## Exercise details
In two sentences, summarize the passage below on setting the number of Gaussian components.

━━ Page text ━━

The number of Gaussian components can determine the complexity and sensitivity of the whole model. By adaptively learning the number of Gaussian distributions, complex background scenes can be modeled more accurately. Outside the ROI, the scene is more stable, and the number of Gaussian distributions is set to 2. Inside the ROI, for each individual pixel, a grayscale histogram of the time series is constructed. Peaks in these histograms indicate grayscale values with prolonged temporal persistence and stability, which significantly influence the background model and should be modeled as Gaussian distributions. First, our method finds the number of peaks in the time series histogram by Equation (12), then it filters the peaks according to the size of the threshold. If the distance between two neighboring peaks is less than the threshold, these two histogram peaks will be regarded as a single peak; otherwise, the histogram peak is retained. The threshold used for histogram peak filtering is set to 30 based on empirical validation. This value effectively eliminates insignificant peaks caused by noise, while preserving genuine intensity modes contributing to Gaussian components. Finally, our model sets the number of Gaussian distributions to the corresponding number of peaks, as shown in Equation (13).

\{\begin{matrix} h (i + 1) - h (i) < 0 \\ h (i) - h (i - 1) < 0 \end{matrix}

(12)

N (x_{t}) = P (t)

(13)

where h(i) denotes the number of pixel values at point i, 0 < i < 255; N(x_t) is the number of Gaussian distributions of pixel x at moment t; and P(t) represents the number of peaks in the histogram at moment t.

In summary, the pseudocode that describes the procedure of ITF-GMM is shown below (Algorithm 1).

━━━
━━ Supplied entries ━━

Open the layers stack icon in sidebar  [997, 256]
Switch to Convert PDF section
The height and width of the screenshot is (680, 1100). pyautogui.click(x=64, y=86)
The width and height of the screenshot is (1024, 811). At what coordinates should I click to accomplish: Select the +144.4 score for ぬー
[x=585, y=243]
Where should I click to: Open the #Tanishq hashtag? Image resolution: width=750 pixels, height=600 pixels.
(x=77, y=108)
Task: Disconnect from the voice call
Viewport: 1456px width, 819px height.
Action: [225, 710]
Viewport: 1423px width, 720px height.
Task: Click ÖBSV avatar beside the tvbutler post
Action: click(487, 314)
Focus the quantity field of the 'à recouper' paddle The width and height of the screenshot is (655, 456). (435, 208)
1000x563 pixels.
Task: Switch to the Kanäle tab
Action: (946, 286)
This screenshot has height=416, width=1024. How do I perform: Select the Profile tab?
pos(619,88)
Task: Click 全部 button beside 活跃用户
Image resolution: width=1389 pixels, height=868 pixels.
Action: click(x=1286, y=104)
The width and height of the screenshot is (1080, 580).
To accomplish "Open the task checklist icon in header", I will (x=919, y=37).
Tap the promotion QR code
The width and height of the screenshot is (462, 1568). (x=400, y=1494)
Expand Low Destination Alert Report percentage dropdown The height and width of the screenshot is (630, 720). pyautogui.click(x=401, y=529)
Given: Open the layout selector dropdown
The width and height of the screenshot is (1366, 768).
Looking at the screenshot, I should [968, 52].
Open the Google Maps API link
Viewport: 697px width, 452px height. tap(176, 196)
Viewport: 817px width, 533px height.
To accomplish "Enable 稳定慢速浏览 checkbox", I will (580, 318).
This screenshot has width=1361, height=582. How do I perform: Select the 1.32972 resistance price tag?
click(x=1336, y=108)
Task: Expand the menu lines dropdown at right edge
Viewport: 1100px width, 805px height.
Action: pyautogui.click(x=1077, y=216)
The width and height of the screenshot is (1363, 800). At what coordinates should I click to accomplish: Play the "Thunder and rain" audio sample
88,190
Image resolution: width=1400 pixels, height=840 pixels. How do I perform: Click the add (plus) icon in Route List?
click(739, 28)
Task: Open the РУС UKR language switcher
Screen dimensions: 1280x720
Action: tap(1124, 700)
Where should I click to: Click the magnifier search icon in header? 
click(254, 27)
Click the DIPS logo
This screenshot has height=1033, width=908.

━━━

## Solution
Outside the ROI, where the scene is more stable, the number of Gaussian distributions is set to 2, while inside the ROI a grayscale histogram of each pixel's time series is built and its peaks are found. Neighboring peaks closer together than an empirically chosen threshold of 30 are treated as a single peak, and the number of Gaussian distributions is then set to the resulting number of peaks.